Goal of the exercise:
In the text on Naive Bayes model results, which combination received the top score, and what was its accuracy?

-- Start of Passage given --

Results for Naive Bayes Models

Top 5 Gridsearch Scores

The top score goes to the TVEC + Bernoulli combination, with an accuracy score of 0.858. However, CVEC + Bernoulli achieved almost similar scores - which is consistent with scores from the Logistic Regression model – indicating that CVEC of Tfid does not make too much of a difference in terms of improving the model’s accuracy.

The results also show that an n_gram range of (1,2) and the max_feature size of 3,000 has consistently been chosen as the optimal parameters. These results are intuitive as a larger n_gram range would be able to better capture the context of different word feature combinations better (e.g. ‘not happy’ vs ‘happy’) while a larger word feature set, although computationally expensive would be able to improve the accuracy of the model as it is ‘training’ on more observations.

3. Random Forest & Extra Classified Trees

I tried fitting the dataset on Random Forest and Extra Classified Trees model next. I had intially started off with 1000 trees but that ran for a rather long time and eventually cause my kernel to crash (not surprising given that there are about half a million rows of data). So I settled with 10 trees.

-- End of Passage given --
-- Start of Dataset excerpts --

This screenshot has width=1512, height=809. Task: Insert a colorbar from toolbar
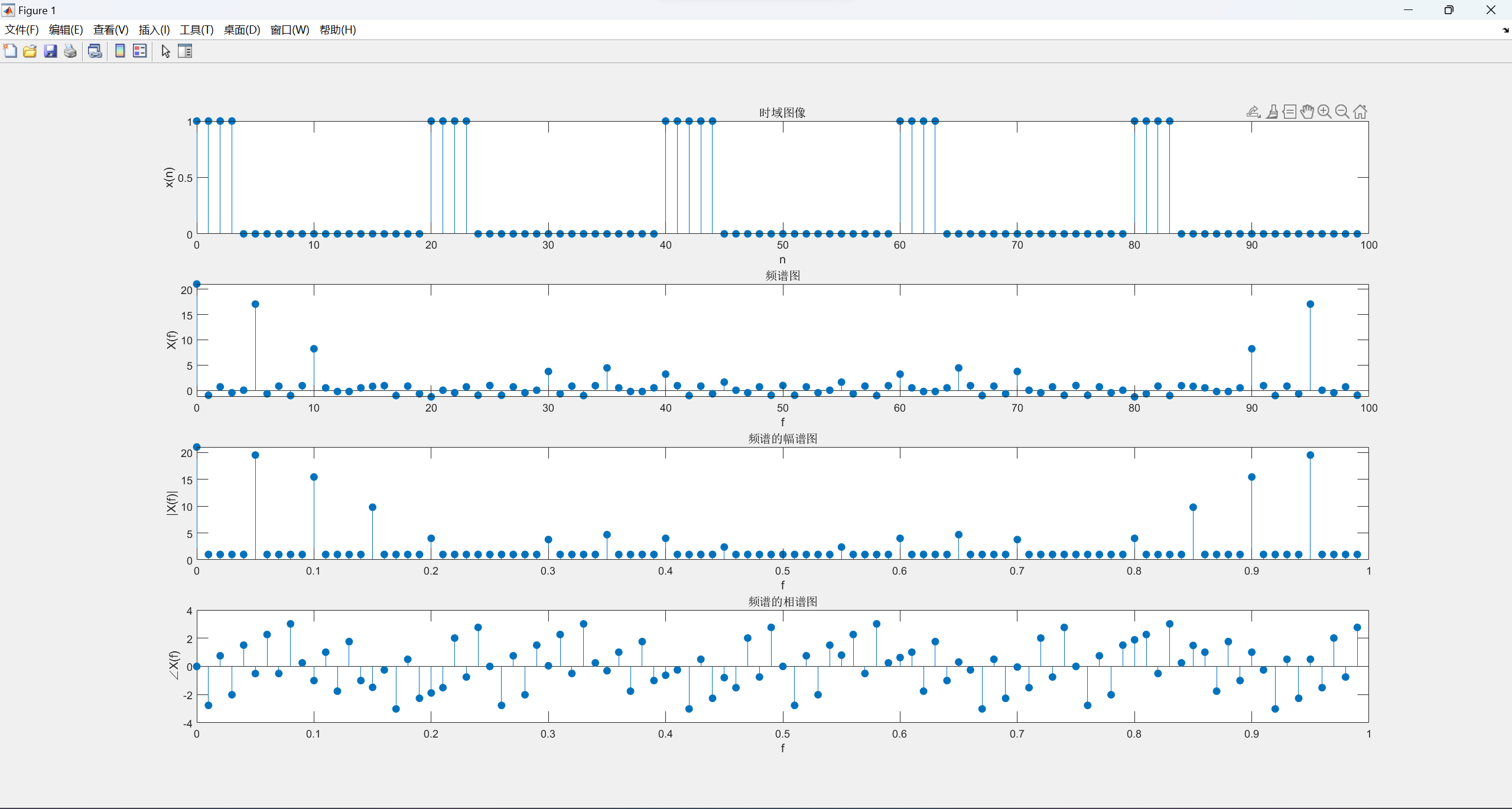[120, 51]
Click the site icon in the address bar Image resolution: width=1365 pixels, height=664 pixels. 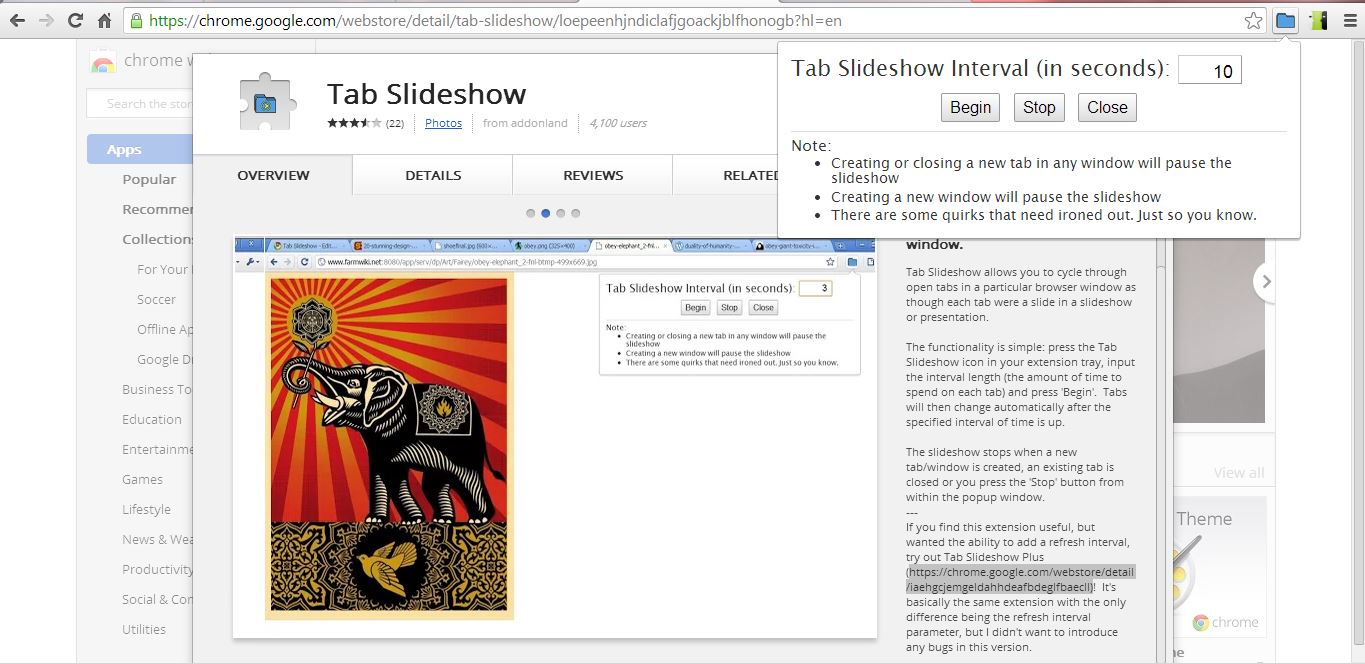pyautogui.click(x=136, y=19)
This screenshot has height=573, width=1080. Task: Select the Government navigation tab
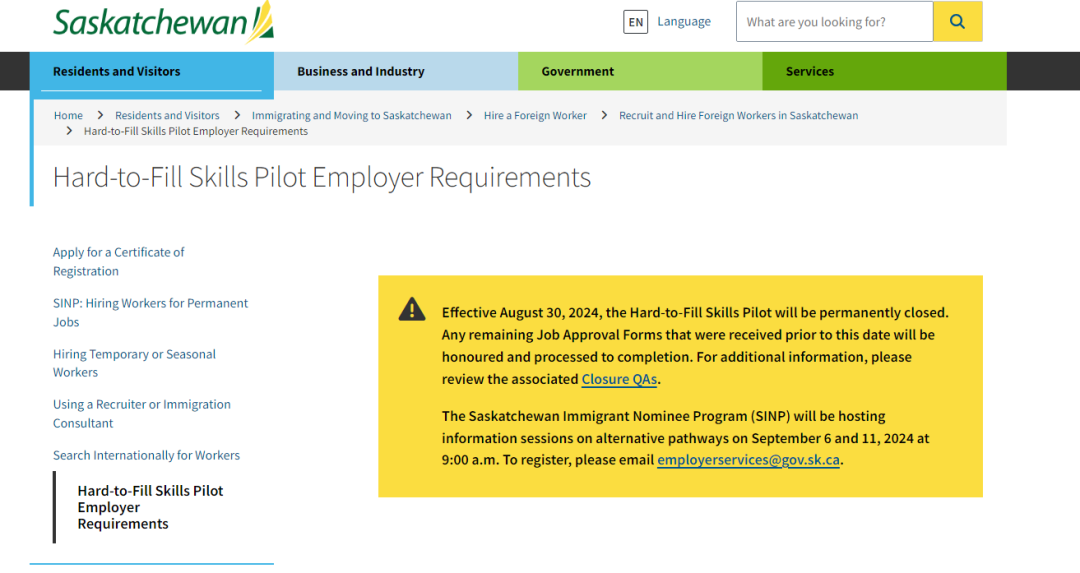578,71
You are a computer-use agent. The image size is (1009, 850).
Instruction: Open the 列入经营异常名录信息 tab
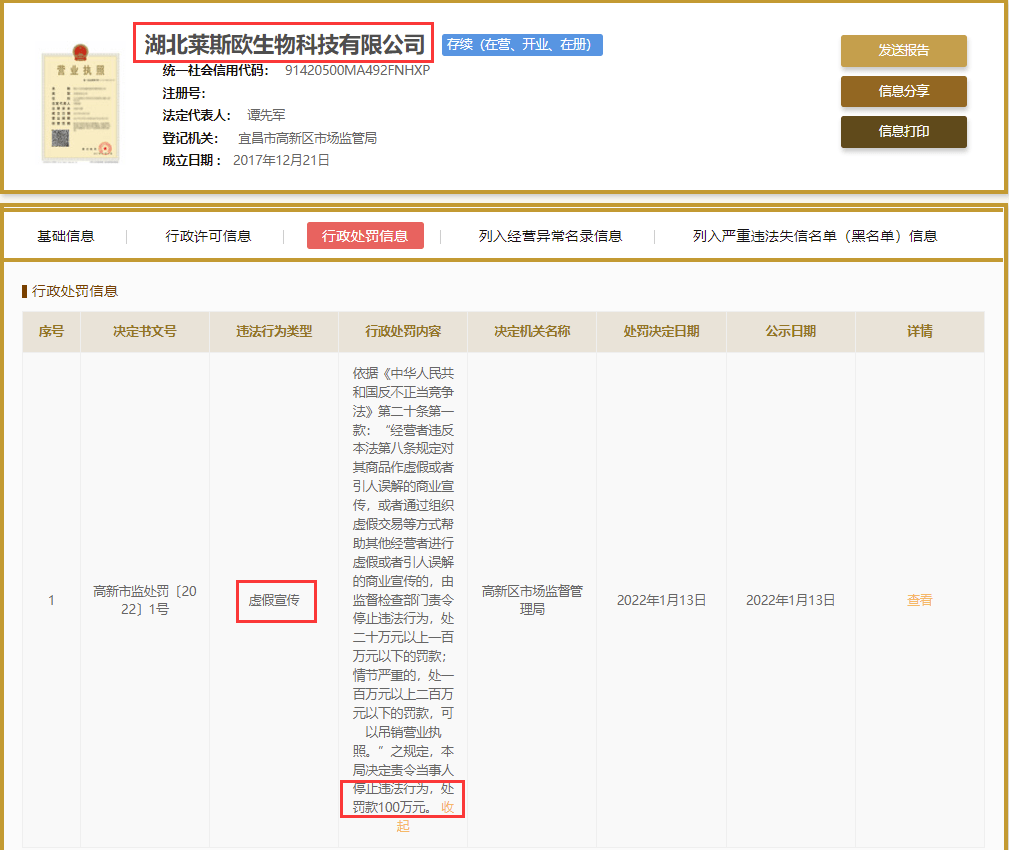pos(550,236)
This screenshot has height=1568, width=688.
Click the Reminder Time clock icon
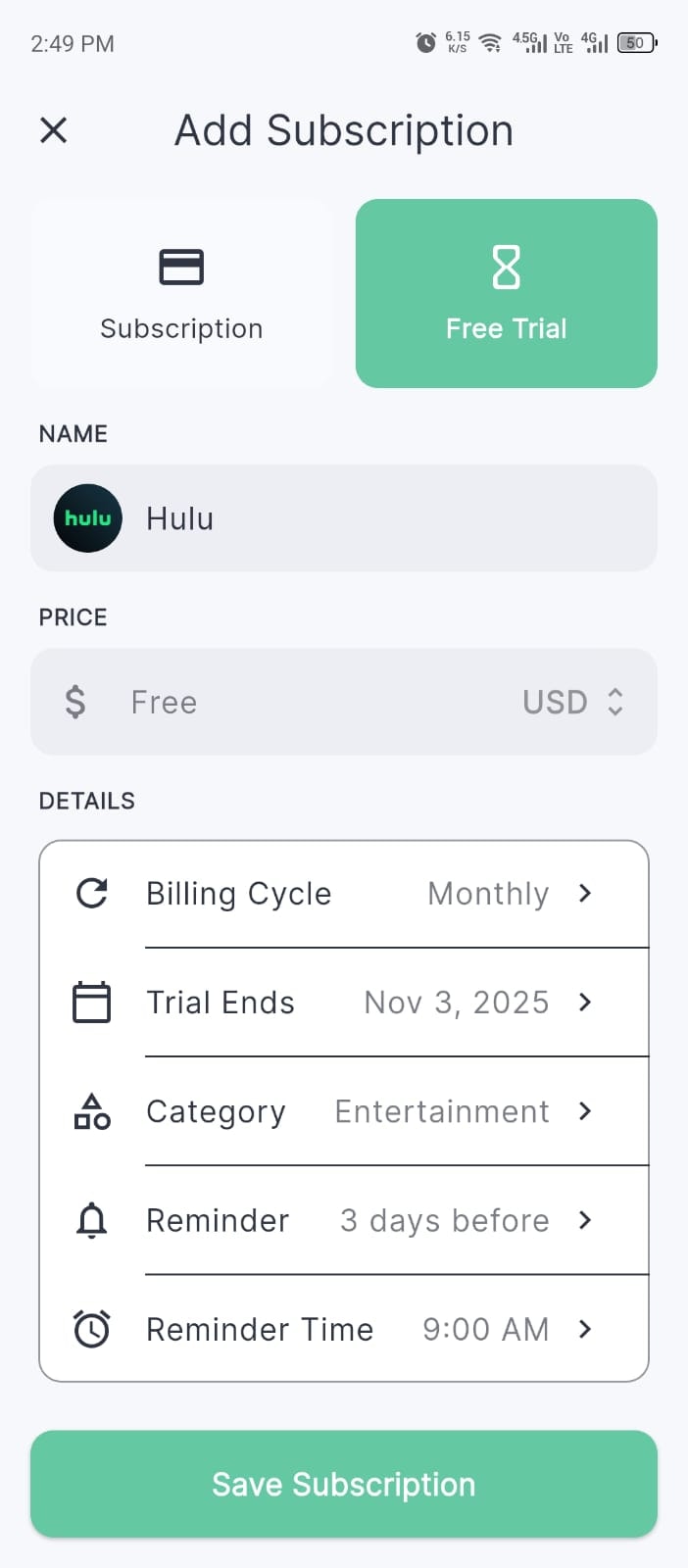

-- End of Dataset excerpts --

Expected answer:
The TVEC + Bernoulli combination received the top score, with an accuracy of 0.858.